Les premiers pas de la formation du bonsaï
Le choix de l’espèce dépendra grandement de l’environnement dans lequel vous voulez les faire évoluer. Les besoins en termes de climat sont également à prendre en compte. Certains demanderont une période de repos hivernale lorsque les températures descendront en dessous de zéro degré, d’autres n’y survivront pas.
Le contenant et le substrat
On commencera la culture du jeune plant dans un pot assez profond (une vingtaine de centimètres au minimum), pour lui permettre de bien amorcer son développement. Lorsque le petit arbre commence à prendre forme, on peut le rempoter dans des pots de plus en plus plats : les bonsaïs sont cultivés dans des poteries très larges, peu profondes, et présentant un large orifice de drainage.
Le substrat devra être drainé, aéré et léger. On préférera des apports très réguliers d'engrais organiques à un substrat très nourrissant. Pour le Genévrier de Chine, nous utiliserons comme substrat de l’Akadama. Cette argile volcanique japonaise possède un excellent pouvoir drainant, une très bonne rétention d’eau, est neutre (PH), et conviendra très bien pour une période de 2 à 3 ans.
Pour les débutants, voici des mélanges types :
- Feuillus : 1/2 de terre de jardin, 1/4 de sable de rivière, 1/4 de terreau horticole.
- Conifères : 3/4 de terre de jardin, 1/4 de sable de rivière.

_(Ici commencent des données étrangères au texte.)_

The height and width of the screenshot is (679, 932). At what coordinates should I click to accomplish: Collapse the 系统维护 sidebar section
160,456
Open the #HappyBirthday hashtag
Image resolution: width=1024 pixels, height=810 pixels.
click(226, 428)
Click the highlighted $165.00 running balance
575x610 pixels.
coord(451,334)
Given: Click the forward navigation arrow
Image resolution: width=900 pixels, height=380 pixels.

- Arbres à fleurs et à fruits : 1/2 de terre de jardin, 1/2 de terreau horticole.
- Bonsaïs d'intérieur : 1/4 de terre de jardin, 3/4 de terreau horticole.
Installation et germination
La première étape consiste à placer des grilles de drainage au fond de votre pot. Elles permettront d’évacuer au mieux l’eau contenue dans le substrat qui pourrait faire pourrir les racines. La période optimale pour la germination des graines se situe en automne. Il faudra répartir les graines sous quelques centimètres de substrat. Si l’automne est passé, vous pouvez recréer le processus de stratification en plaçant les graines 24h dans de l’eau, puis sur du coton ou du sable humide au réfrigérateur pendant plusieurs mois.

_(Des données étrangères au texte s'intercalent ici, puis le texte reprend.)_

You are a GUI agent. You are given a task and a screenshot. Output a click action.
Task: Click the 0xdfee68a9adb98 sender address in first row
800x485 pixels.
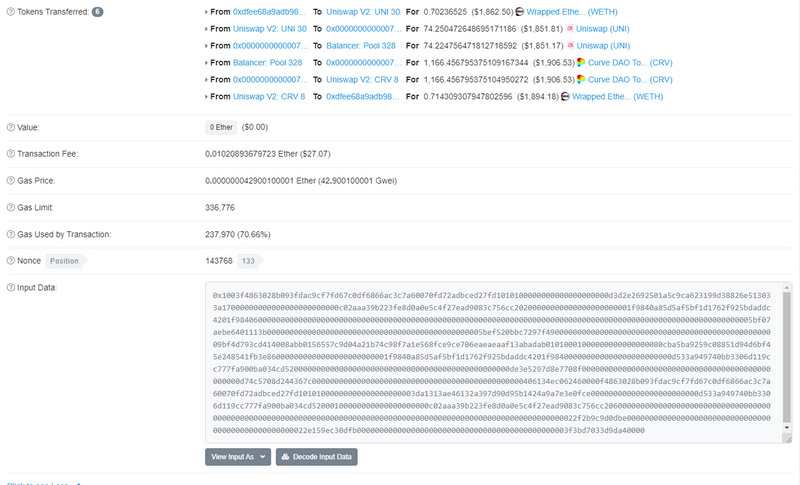tap(266, 11)
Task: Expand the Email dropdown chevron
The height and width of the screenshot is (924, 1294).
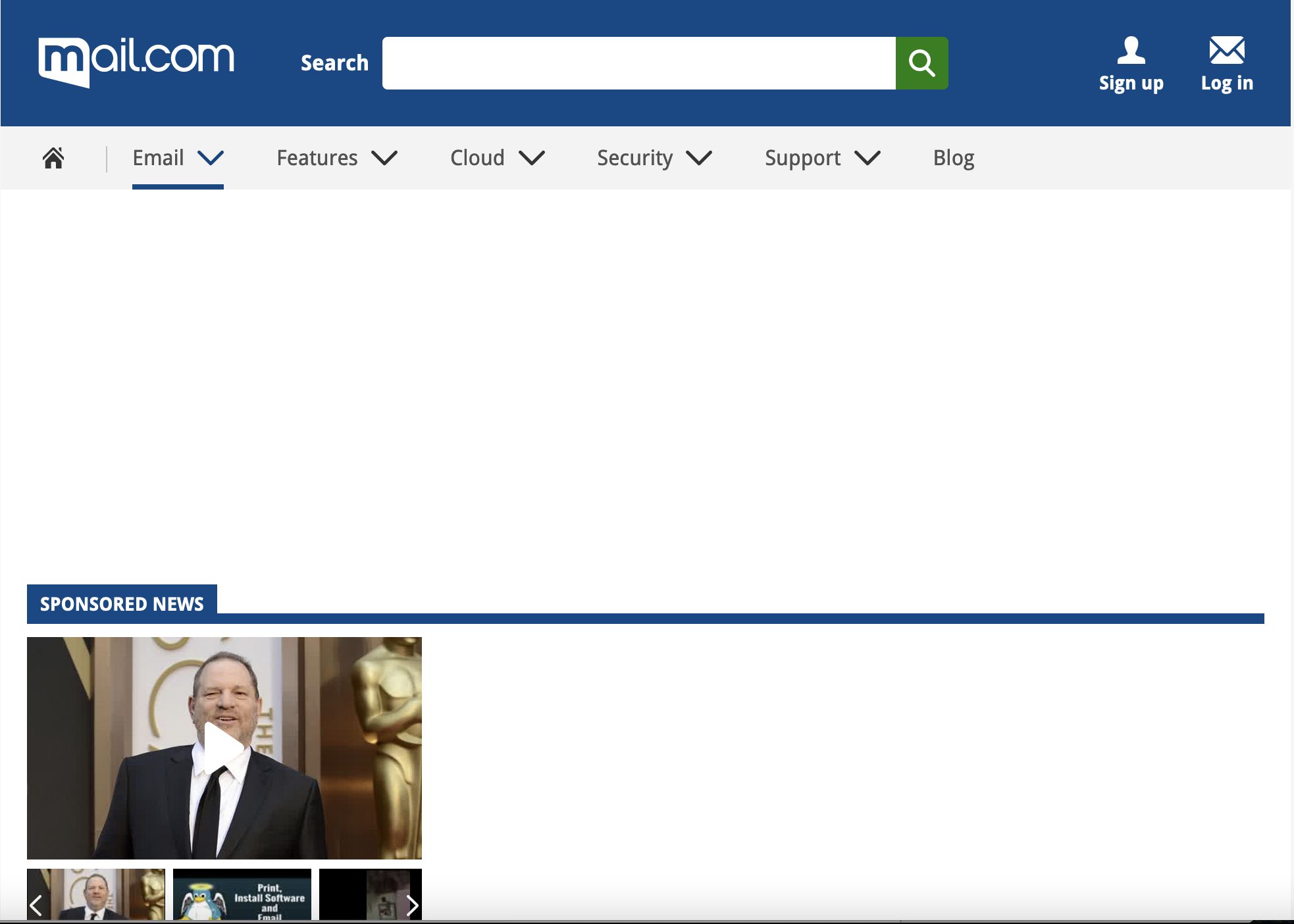Action: (211, 158)
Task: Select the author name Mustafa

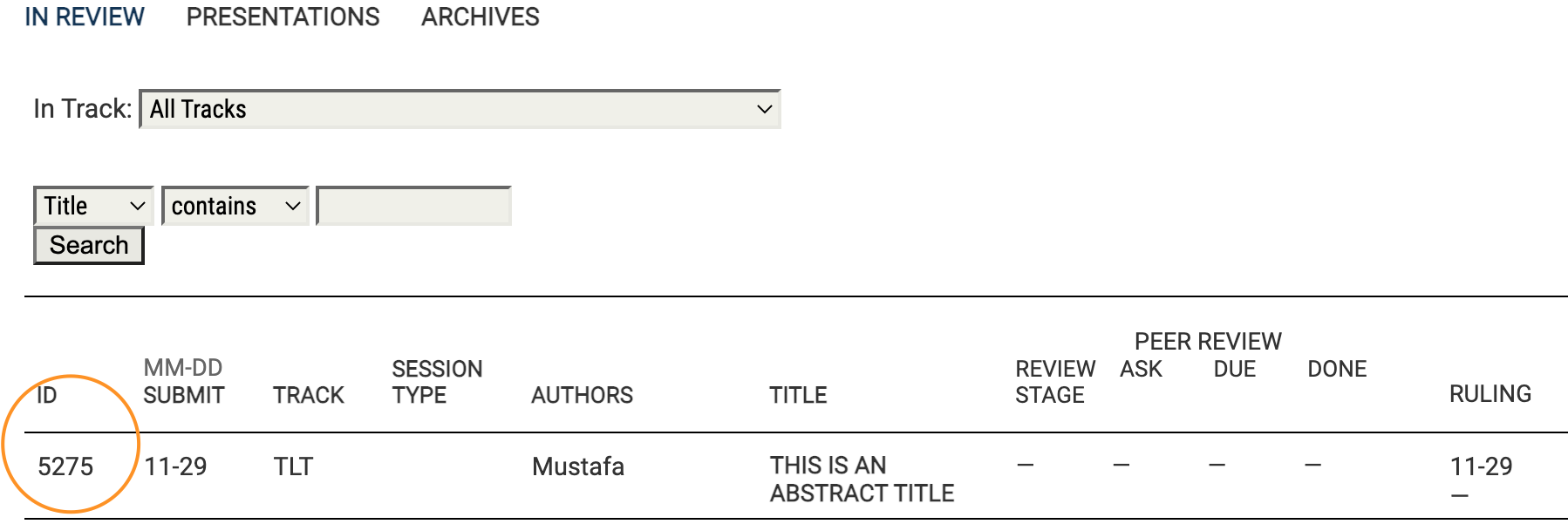Action: tap(578, 466)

Comment ligaturer un bonsaï
Soins, taille et entretien à long terme
La taille est cruciale. Intervenez rapidement sur les jeunes sujets issus de semis. Si vous laissez « filer » en hauteur les jeunes arbres, il sera difficile de corriger la silhouette ensuite. Gardez en tête l'aspect qu'aurait l'arbre dans la nature ; un bonsaï n'est pas un topiaire, sa silhouette doit rester naturelle.

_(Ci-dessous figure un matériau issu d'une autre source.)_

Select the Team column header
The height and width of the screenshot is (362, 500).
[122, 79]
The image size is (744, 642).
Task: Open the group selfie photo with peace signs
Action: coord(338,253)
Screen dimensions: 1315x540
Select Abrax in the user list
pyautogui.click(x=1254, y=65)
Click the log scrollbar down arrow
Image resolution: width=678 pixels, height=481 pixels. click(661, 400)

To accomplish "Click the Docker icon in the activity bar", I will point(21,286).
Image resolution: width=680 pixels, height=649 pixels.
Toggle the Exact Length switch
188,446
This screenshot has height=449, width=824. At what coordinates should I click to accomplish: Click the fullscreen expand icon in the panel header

Équilibrez la ramure : les branches doivent être disposées régulièrement autour du tronc, et sur plusieurs étages. Supprimez les branches qui se croisent et pincez les rameaux pour favoriser la ramification. Pour les conifères, raccourcissez délicatement les jeunes pousses sans abîmer les aiguilles.
Nutrition et équipement
Après 3 mois de culture, vous pouvez commencer à apporter de l’engrais. Utilisez un engrais organique NPK 5,5-6,5-3,5, en dissolvant 3 boulettes par litre d’eau toutes les 2 semaines. Pour une culture sérieuse, investissez dans un équipement de base (outils de coupe et de ligature) de qualité. Cela représente un certain coût de départ, mais permet de cultiver vos bonsaïs dans des conditions optimales qui leurs seront utiles durant toute leur vie, contrairement aux productions de masse souvent malmenées en jardinerie. Faites confiance à votre instinct, et n'ayez pas peur de mal faire : l'apprentissage est une composante essentielle de cet art.